Monday, March 27, 2023

Legalweek: Is the hype around ChatGPT just a bubble?

Anyone who had the opportunity to attend Legalweek last week in New York City might almost have gotten that impression.

That is not to say that the importance of artificial intelligence for the legal industry has been denied in general. Its relevance to the vast field of discovery, for example, is well seen. The undisputed capabilities of the latest language models when it comes to summarizing documents are also presented as highly forward-looking. Only when it comes to writing legal texts, even as a first draft, have I perceived icy rejection. Why is that?

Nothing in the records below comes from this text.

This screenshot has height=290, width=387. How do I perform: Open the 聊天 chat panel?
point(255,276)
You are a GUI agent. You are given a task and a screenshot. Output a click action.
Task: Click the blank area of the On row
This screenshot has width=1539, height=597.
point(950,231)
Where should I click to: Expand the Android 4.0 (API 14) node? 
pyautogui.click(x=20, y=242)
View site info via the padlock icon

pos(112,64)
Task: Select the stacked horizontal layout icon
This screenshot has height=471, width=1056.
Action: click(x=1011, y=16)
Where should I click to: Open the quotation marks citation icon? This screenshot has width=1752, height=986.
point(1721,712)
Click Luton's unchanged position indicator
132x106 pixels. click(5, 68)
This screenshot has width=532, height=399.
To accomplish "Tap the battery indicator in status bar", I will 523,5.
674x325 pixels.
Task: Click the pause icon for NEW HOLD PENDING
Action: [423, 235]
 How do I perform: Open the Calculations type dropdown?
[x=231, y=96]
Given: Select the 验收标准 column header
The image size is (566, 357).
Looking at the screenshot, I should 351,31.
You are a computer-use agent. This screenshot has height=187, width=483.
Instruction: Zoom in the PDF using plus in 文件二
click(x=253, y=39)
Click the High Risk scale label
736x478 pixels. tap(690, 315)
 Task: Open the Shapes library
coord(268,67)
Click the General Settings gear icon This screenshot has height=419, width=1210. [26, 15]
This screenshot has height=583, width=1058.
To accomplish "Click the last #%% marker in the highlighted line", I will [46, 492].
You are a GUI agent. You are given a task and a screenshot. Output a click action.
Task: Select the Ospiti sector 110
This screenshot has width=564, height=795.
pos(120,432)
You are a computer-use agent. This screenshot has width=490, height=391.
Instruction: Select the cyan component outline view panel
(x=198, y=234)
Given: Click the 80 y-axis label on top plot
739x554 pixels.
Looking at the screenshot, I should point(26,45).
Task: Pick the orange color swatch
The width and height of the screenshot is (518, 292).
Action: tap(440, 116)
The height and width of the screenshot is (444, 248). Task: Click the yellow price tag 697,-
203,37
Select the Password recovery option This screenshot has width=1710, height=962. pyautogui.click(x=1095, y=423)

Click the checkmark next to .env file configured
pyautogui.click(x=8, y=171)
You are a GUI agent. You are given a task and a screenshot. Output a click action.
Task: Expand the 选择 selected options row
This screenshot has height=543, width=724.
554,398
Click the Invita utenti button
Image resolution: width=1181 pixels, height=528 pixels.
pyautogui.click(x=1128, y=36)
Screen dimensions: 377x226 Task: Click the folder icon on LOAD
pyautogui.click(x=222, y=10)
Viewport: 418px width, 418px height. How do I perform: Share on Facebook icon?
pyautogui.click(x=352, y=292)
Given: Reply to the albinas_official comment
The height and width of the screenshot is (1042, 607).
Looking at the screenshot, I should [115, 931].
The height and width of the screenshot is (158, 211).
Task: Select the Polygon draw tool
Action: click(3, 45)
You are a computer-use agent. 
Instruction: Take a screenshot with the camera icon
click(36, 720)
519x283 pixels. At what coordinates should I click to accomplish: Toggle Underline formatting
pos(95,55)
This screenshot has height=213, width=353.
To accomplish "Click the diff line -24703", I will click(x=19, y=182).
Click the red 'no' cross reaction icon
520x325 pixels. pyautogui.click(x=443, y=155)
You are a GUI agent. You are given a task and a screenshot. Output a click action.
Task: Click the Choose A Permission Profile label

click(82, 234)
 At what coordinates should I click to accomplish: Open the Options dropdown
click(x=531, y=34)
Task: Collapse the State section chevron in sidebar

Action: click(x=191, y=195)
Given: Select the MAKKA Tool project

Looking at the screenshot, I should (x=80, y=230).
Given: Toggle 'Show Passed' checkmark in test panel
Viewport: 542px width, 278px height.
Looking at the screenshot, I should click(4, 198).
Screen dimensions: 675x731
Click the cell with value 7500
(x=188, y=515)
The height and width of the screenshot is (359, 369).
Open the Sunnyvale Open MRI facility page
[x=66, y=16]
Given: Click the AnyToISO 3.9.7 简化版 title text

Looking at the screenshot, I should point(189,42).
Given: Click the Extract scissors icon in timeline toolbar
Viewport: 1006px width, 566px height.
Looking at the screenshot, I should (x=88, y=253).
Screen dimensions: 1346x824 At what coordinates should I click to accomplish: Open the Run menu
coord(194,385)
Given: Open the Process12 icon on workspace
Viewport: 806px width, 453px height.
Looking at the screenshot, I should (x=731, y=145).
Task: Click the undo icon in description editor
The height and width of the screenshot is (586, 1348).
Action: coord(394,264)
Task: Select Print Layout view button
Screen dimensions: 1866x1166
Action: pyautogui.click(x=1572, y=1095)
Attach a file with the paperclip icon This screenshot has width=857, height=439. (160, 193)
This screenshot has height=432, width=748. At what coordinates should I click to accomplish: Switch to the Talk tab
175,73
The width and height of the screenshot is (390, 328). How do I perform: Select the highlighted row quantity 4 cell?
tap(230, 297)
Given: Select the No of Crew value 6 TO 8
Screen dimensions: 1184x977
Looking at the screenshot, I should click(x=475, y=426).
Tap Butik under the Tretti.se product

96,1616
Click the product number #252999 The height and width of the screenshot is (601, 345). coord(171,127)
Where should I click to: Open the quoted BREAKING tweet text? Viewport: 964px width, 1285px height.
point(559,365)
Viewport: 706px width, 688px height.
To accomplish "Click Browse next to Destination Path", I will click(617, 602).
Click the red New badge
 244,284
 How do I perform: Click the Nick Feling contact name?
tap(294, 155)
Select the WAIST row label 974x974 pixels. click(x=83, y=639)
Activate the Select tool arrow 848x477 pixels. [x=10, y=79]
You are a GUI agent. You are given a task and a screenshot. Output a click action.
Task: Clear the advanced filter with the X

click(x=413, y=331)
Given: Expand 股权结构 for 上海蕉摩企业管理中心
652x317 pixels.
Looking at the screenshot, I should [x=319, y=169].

Usually, after all, it is not the "one" cause that is decisive when forming an opinion. The most common argument I heard was hallucinations. It may be that this topic is even more prominent when a software suddenly invents precedents that don't even exist. The argument that in fact no time is saved if every concept for a brief has to be checked in detail - just like today - also sounds quite factual. The fact that the data status of ChatGPT-4 is September 2021 certainly does not build confidence, even if interfaces for updating were announced recently. And in the end, the sentence "Lawyers hate change", delivered in front of a large auditorium, remained unchallenged there.

So it will be a mix of several motives if no hype about ChatGPT & Co. could be detected with regard to lawyer’s "writing".

Does this mean that the future of the legal industry will not be (radically) changed by Large Language Models after all? I don't think it does, but change takes time on the part of those affected - and unimpeachable quality on the provider side. And it needs participation: without training a model with its own content (data), it will not be possible to ensure the necessary quality, and that costs time and money.